Ceph OSD (Object Storage Daemon)
Ceph OSDs store data on behalf of Ceph clients. Additionally, Ceph OSDs utilize the CPU and memory of Ceph nodes to perform data replication, rebalancing, recovery, monitoring and reporting functions.
Ceph Monitor
A Ceph monitor maintains a master copy of the Ceph storage cluster map with the current state of the storage cluster.

For more information about Red Hat Ceph Storage, see the Red Hat Ceph Storage Architecture Guide.


This guide only integrates Ceph Block storage and the Ceph Object Gateway (RGW). It does not include Ceph File (CephFS) storage.

1.2. Using Ceph Storage in Red Hat OpenStack Platform

Red Hat OpenStack Platform director provides two main methods for integrating Red Hat Ceph Storage into an Overcloud.

Creating an Overcloud with its own Ceph Storage Cluster
The director has the ability to create a Ceph Storage Cluster during the creation on the Overcloud. The director creates a set of Ceph Storage nodes that use the Ceph OSD to store the data. In addition, the director installs the Ceph Monitor service on the Overcloud’s Controller nodes. This means if an organization creates an Overcloud with three highly available controller nodes, the Ceph Monitor also becomes a highly available service.
Integrating a Existing Ceph Storage into an Overcloud
If you already have an existing Ceph Storage Cluster, you can integrate this during an Overcloud deployment. This means you manage and scale the cluster outside of the Overcloud configuration.

1.3. Setting Requirements

This guide acts as supplementary information for the Director Installation and Usage guide. This means the Requirements section also applies to this guide. Implement these requirements as necessary.

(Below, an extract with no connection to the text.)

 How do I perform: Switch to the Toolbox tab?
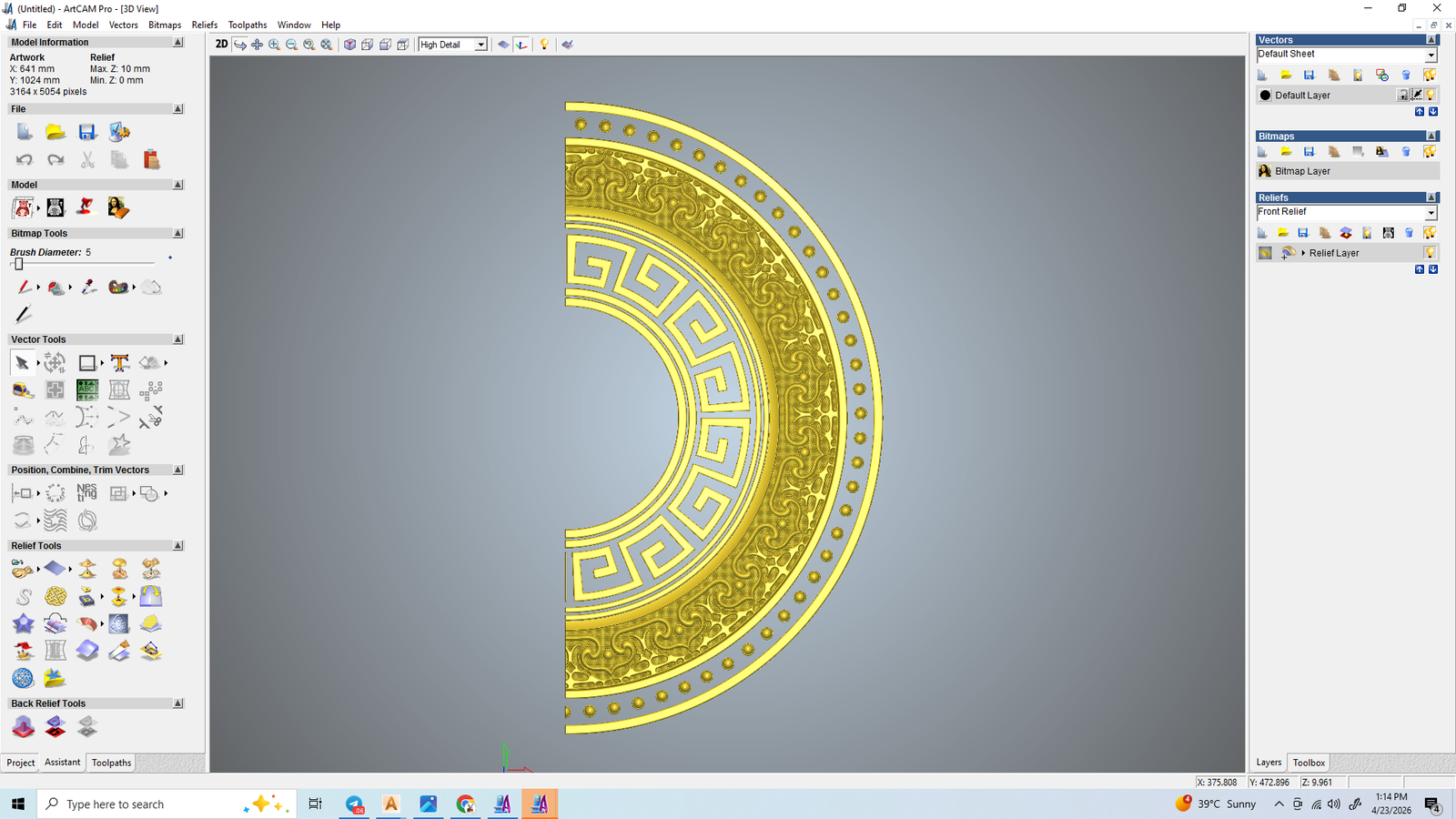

If using the Red Hat OpenStack Platform director to create Ceph Storage nodes, note the following requirements for these nodes:

64-bit x86 processor with support for the Intel 64 or AMD64 CPU extensions.
Memory requirements depend on the amount of storage space. Ideally, use at minimum 1 GB of memory per 1 TB of hard disk space.
Disk Space
Storage requirements depends on the amount of memory. Ideally, use at minimum 1 GB of memory per 1 TB of hard disk space.
Disk Layout

The recommended Red Hat Ceph Storage node configuration requires at least three or more disks in a layout similar to the following:

  • /dev/sda - The root disk. The director copies the main Overcloud image to the disk.
  • /dev/sdb - The journal disk. This disk divides into partitions for Ceph OSD journals. For example, /dev/sdb1, /dev/sdb2, /dev/sdb3, and onward. The journal disk is usually a solid state drive (SSD) to aid with system performance.
  • /dev/sdc and onward - The OSD disks. Use as many disks as necessary for your storage requirements.

Erase all existing partitions on the disks targeted for journaling and OSDs before deploying the Overcloud. In addition, the Ceph Storage OSDs and journal disks require GPT disk labels, which you can configure as a part of the deployment. See Section 2.10, “Formatting Ceph Storage Node Disks to GPT” for more information.

Network Interface Cards
A minimum of one 1 Gbps Network Interface Cards, although it is recommended to use at least two NICs in a production environment. Use additional network interface cards for bonded interfaces or to delegate tagged VLAN traffic. It is recommended to use a 10 Gbps interface for storage node, especially if creating an OpenStack Platform environment that serves a high volume of traffic.
Intelligent Platform Management Interface (IPMI)
Each Ceph node requires IPMI functionality on the server’s motherboard.

This guide also requires the following:


The Ceph Monitor service is installed on the Overcloud’s Controller nodes. This means you must provide adequate resources to alleviate performance issues. Ensure the Controller nodes in your environment use at least 16 GB of RAM for memory and solid-state drive (SSD) storage for the Ceph monitor data.

1.4. Defining the Scenarios

This guide uses two scenarios:

  • The first scenario creates an Overcloud with a Ceph Storage Cluster. This means the director deploys the Ceph Storage Cluster.
  • The second scenario integrates an existing Ceph Storage Cluster with an Overcloud. This means you manage the Ceph Storage Cluster separate from Overcloud management.